■ WHAT IS BEING ASKED ■
Could you write out again the lines from the one with "Image resolution: width=656" up to and including the one with "click(x=101, y=218)", requests included, shifting every coordinate in the answers by -23 and leaving the pictures out?

■ STORED RECORDS ■
★ ★ ★ ★ ★ ★ ★
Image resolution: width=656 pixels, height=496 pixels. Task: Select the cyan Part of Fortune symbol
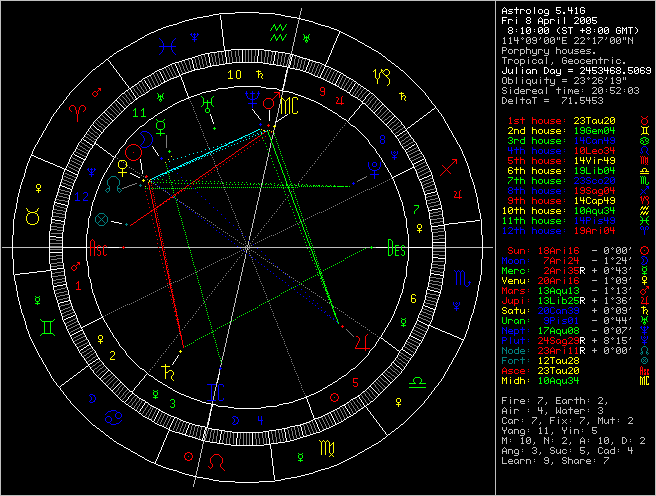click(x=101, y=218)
★ ★ ★ ★ ★ ★ ★
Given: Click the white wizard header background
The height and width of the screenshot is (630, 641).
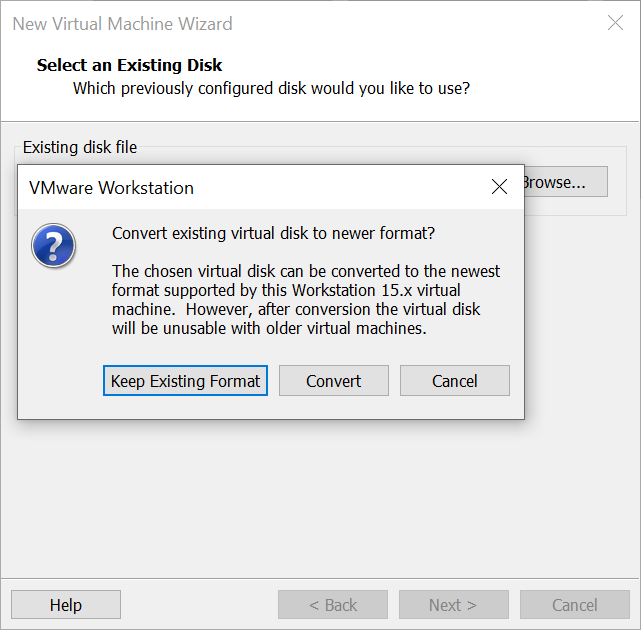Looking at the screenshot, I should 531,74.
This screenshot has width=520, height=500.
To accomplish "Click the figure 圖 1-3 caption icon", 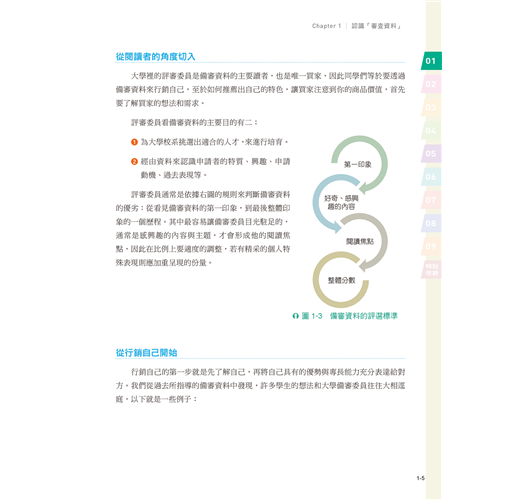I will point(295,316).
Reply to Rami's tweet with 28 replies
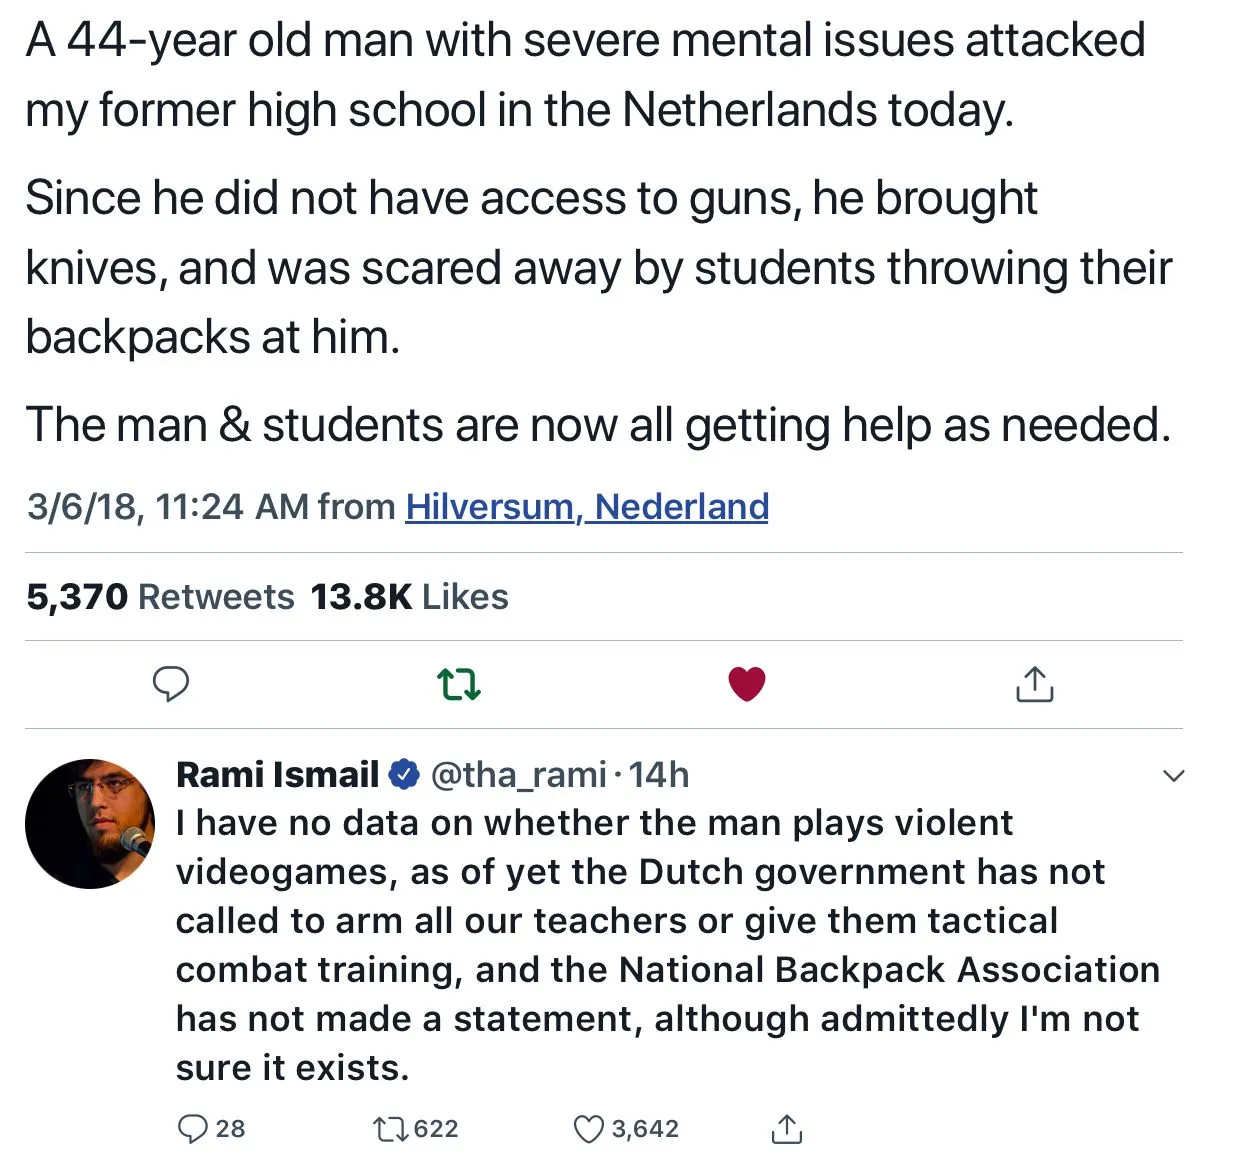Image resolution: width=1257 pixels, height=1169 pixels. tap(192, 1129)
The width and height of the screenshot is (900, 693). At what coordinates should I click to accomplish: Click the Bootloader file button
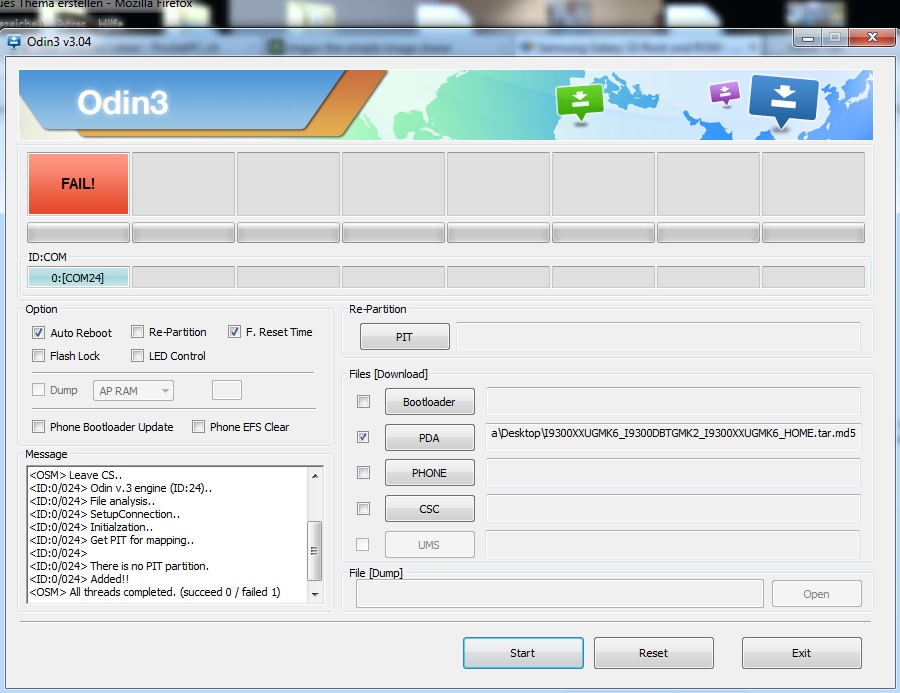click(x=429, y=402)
★ ★ ★ ★ ★ ★ ★
■ RESPONSE ■
Image resolution: width=656 pixels, height=496 pixels. Task: Select the cyan Part of Fortune symbol
click(x=78, y=195)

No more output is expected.